Tuesday, January 27, 2009

Long Droughts & Rising Seas

The message from "top international scients" remains confused. This from the Washington Post today:

Tuesday, January 27, 2009; Page A04

"Greenhouse gas levels currently expected by mid-century will produce devastating long-term droughts and a sea-level rise that will persist for 1,000 years regardless of how well the world curbs future emissions of carbon dioxide, an international team of scientists reported yesterday.

"Top climate researchers from the U.S. National Oceanic and Atmospheric Administration, Switzerland and France said their analysis shows that carbon dioxide will remain near peak levels in the atmosphere far longer than other greenhouse gases, which dissipate relatively quickly.
...

"The new study, published in the Proceedings of the National Academy of Sciences, projects that if carbon dioxide concentrations peak at 600 ppm, several regions of the world -- including southwestern North America, the Mediterranean and southern Africa -- will face major droughts as bad or worse than the Dust Bowl of the 1930s.
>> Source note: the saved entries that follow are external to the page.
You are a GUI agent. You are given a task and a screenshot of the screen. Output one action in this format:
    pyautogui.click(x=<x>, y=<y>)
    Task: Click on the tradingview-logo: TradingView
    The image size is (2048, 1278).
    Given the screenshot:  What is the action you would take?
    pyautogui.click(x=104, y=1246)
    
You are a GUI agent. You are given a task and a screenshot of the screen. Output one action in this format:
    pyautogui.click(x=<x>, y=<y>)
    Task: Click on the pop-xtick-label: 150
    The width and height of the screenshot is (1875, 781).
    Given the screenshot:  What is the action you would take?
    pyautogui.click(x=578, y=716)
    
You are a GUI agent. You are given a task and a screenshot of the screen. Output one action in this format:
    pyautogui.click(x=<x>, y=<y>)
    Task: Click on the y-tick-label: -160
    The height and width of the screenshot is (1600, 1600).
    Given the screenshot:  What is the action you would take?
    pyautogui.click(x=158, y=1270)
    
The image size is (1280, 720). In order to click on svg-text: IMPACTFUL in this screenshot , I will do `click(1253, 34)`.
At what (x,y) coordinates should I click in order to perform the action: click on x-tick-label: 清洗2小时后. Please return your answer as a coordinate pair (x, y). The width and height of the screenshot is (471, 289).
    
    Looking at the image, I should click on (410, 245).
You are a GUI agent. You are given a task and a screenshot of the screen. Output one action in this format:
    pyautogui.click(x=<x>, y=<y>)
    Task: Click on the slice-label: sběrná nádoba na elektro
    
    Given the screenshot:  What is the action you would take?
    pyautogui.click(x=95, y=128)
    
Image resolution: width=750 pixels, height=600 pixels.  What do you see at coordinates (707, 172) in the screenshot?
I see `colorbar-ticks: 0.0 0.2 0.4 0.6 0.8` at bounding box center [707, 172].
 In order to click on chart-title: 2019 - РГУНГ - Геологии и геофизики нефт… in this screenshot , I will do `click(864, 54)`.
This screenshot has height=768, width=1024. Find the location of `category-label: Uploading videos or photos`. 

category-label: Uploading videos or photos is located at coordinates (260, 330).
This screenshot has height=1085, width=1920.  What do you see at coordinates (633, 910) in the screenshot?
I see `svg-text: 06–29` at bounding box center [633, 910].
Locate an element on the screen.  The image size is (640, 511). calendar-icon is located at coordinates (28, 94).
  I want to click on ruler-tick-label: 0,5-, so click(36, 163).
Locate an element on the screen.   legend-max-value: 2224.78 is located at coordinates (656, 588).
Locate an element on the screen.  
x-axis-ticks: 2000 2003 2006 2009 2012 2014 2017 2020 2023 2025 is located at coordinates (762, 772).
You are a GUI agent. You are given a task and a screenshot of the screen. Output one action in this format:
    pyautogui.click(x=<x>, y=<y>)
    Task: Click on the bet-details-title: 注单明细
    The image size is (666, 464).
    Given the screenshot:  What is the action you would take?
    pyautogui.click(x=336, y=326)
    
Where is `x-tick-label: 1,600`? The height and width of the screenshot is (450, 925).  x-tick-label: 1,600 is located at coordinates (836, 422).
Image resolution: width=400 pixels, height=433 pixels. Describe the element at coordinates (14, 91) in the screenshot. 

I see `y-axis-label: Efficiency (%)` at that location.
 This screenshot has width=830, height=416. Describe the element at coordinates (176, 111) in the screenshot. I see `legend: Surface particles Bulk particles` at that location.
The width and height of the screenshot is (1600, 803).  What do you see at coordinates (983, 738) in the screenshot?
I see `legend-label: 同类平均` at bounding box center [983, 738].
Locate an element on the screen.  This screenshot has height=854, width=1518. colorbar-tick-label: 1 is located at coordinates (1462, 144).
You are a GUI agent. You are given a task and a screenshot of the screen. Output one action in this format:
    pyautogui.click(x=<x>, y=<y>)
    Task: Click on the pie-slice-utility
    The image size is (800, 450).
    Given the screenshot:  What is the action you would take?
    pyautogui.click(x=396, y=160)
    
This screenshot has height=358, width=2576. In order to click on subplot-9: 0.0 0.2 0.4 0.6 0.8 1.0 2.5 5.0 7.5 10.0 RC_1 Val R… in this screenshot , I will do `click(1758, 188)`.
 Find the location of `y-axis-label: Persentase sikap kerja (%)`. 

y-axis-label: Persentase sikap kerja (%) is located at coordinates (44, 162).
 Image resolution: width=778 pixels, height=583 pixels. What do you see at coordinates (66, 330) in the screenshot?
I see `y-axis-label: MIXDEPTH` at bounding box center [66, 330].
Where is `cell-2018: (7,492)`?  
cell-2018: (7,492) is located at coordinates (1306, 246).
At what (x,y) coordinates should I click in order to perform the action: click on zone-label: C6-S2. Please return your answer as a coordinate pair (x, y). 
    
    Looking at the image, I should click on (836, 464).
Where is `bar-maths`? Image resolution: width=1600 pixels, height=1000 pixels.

Global sea levels will rise by about three feet by the year 3000, a projection that does not factor in melting glaciers and polar ice sheets that would probably result in significant additional sea level rises."


Huh?

Let's review a little history. The Kyoto conference was a failure for two reasons. 1. The US has not ratified their 7% reduction committment. China, India and Russia made no commitment to reductions. 2. It was widely admitted that even if all countries made a committment of reducing emmissions by 8%, it would not significantly reduce the CO2 content of the atmosphere. Presumably nothing short of eliminating the human race would help. So what has happened since 1998?

Very few countries made progress by 2005 toward their 2012 CO2 reduction goal. The few that have reduced emissions did so for reasons unrelated to Kyoto, for example the economic collapse of the USSR. The price of oil and other economic conditions have far more to do with CO2 emissions than political rhetoric.

And what about sea level? 30 foot rises! in 1000 years. 92 cm per century for ten centuries. Somebody is fudging the numbers again. In the 20th century, in geologically stable areas, sea level rose 20 cm at a constant rate, the prime contributor being thermal expansion. Previous estimates of the maximum possible rise
had been 80 centimeters including the maximum rate at which glaciers could travel to the sea
. Every "expert" has a different number. None of them seem to explain where they got it. Let's be grateful they didn't plot this new "hockey stick" on graph paper.

The predictions simply don't hold up when compared to historical records. If CO2 content is the critical factor in the temperature of the atmosphere, why have temperature and sea level risen so steadily in the past 8000 years? Why is there absolutely no correlation between CO2 content and temperature over geologic history?

As for the dust bowl threat, don't these people even read human history? 5000 years ago southern Iraq was a vast forest. The human race was not destroyed as a result of the desertification of Babylonia, no matter what caused it.


So now the big news is that nothing we can do will change anything and [therefore] we must act now! Somehow, the message is getting garbled.
Apparently we can all agree that nothing we pitiful humans can do is likely to affect global temperature. So how much money will it cost to try? And how much money would it cost to move up hill 30 feet in the next 1000 years?

By the way, is anyone asking what the benefits may be of "global warming?" If they aren't asking, why not? If there are no benefits, then show that to be the case. This "thing" looks less like science than politics.